NATO Shot Dead Afghan Teens: Probe

Kabul, December 31: Afghan government investigators concluded on Wednesday, December 30, that foreign troops dragged 10 civilians, including eight children, from their homes and shooting them dead.

“A unit of international forces descended from a plane and took 10 people from three homes, eight of them school students in grades six, nine and 10, one of them a guest, the rest from the same family, and shot them dead,” Asadullah Wafa, head of the presidential investigating team, said in a statement.

The investigation team was shown documents from the principal of the school that the students attended, proving their status.

The incident took place late Saturday in the eastern province of Kunar.

President Hamid Karzai had spoken to the father and uncles of the students to offer his condolences, promising a full investigation.

The International Security Assistance Force (ISAF), which has 113,000 troops in Afghanistan, said it had no activities in the area at the time the incident took place.

But a senior Western military official said US Special Forces have been conducting operations in the area, separately from ISAF.

Civilian deaths in war-ravaged Afghanistan are a sensitive issue for the public and fan tensions between Karzai and the foreign troops.

The UN earlier this week confirmed 2,038 civilian deaths in the first 10 months of 2009, indicating a 10.8 percent increase from the same period of 2008.

Protests

Hundreds of angry university students took to the streets in at least two cities to protest students’ killings.

“Our demonstration is against those foreigners who have come to our country,” Safiullah Aminzai, one of the students marching in Jalalabad, capital of eastern Nangahar province, told AFP.

“They have not brought democracy to Afghanistan but they are killing our religious scholars and children.”

The angry protesters blocked the main roads in Jalalabad and torched a US flag and an effigy of President Barack Obama in a public square.

They were also shunting anti-US slogans such as “death to Obama” and “death to foreign forces”.

“We have no more patience,” fumed a group of the protesters.

“It has happened repeatedly.
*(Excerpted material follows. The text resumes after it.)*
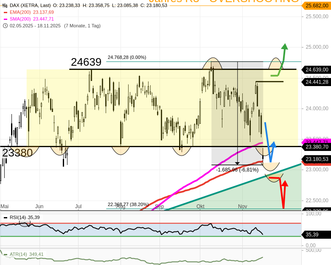Image resolution: width=331 pixels, height=265 pixels.
Task: Click the magenta SMA(200) legend swatch
Action: pos(5,19)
If it occurs again, we will drop our pens and take arms.”

In downtown Kabul protesters tied green ribbons around their foreheads with the “stop killing us” written in red.

Others chanted “foreigners out” and “death to the murderers of Afghan people”.

Analysts have repeatedly warned that the indiscriminate killing of civilians is turning ordinary Afghans against foreign troops and eroding fragile public support for Karzai.